- **Dataset entries**
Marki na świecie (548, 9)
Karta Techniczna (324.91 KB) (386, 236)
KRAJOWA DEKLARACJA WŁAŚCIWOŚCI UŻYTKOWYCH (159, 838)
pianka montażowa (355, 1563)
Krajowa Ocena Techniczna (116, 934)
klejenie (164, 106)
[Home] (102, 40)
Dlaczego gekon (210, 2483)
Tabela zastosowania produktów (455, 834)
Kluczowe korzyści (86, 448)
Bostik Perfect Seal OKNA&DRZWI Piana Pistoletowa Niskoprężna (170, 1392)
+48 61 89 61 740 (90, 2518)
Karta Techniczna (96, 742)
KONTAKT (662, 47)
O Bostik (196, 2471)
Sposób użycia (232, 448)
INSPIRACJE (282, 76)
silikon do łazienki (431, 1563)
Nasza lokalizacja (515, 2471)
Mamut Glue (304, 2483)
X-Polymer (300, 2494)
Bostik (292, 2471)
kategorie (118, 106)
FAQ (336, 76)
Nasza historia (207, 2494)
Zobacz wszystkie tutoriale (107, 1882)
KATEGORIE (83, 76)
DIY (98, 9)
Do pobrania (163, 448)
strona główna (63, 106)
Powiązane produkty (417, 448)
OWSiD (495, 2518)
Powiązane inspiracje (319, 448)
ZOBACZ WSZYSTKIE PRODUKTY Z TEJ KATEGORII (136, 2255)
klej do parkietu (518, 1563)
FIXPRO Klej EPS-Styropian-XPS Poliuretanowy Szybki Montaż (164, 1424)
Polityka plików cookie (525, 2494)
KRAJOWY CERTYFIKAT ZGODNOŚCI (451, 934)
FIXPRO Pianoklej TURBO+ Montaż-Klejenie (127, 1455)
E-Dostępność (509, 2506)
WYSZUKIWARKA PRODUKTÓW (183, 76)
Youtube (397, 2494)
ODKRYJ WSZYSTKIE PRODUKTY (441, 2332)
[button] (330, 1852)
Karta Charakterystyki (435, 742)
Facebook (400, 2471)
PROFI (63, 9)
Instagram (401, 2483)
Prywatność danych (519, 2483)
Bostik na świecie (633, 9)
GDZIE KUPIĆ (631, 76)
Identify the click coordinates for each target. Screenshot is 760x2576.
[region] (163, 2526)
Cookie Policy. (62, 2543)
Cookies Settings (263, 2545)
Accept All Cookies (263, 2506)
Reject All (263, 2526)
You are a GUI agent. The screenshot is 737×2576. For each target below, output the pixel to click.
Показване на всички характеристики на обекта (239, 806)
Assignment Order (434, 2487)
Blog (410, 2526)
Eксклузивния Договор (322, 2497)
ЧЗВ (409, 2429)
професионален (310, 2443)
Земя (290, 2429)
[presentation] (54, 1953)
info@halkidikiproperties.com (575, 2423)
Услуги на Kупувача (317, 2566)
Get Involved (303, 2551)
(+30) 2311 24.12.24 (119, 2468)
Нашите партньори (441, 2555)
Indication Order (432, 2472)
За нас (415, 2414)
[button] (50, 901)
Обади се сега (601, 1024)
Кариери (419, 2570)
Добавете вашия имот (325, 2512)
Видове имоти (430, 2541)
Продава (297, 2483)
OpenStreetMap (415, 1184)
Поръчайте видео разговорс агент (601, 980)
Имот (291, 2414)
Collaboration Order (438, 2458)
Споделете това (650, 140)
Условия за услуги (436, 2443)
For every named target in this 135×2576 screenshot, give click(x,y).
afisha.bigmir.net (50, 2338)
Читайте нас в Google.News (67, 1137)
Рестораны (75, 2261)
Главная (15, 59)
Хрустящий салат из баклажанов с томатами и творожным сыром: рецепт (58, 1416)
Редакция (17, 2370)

- **DIRECTIONS**
Give back, word for word, only the lines above from the line holding "O Bostik (196, 2471)" to the line holding "OWSiD (495, 2518)", both included.

- **ANSWER FOR THE TASK**
O Bostik (196, 2471)
Sposób użycia (232, 448)
INSPIRACJE (282, 76)
silikon do łazienki (431, 1563)
Nasza lokalizacja (515, 2471)
Mamut Glue (304, 2483)
X-Polymer (300, 2494)
Bostik (292, 2471)
kategorie (118, 106)
FAQ (336, 76)
Nasza historia (207, 2494)
Zobacz wszystkie tutoriale (107, 1882)
KATEGORIE (83, 76)
DIY (98, 9)
Do pobrania (163, 448)
strona główna (63, 106)
Powiązane produkty (417, 448)
OWSiD (495, 2518)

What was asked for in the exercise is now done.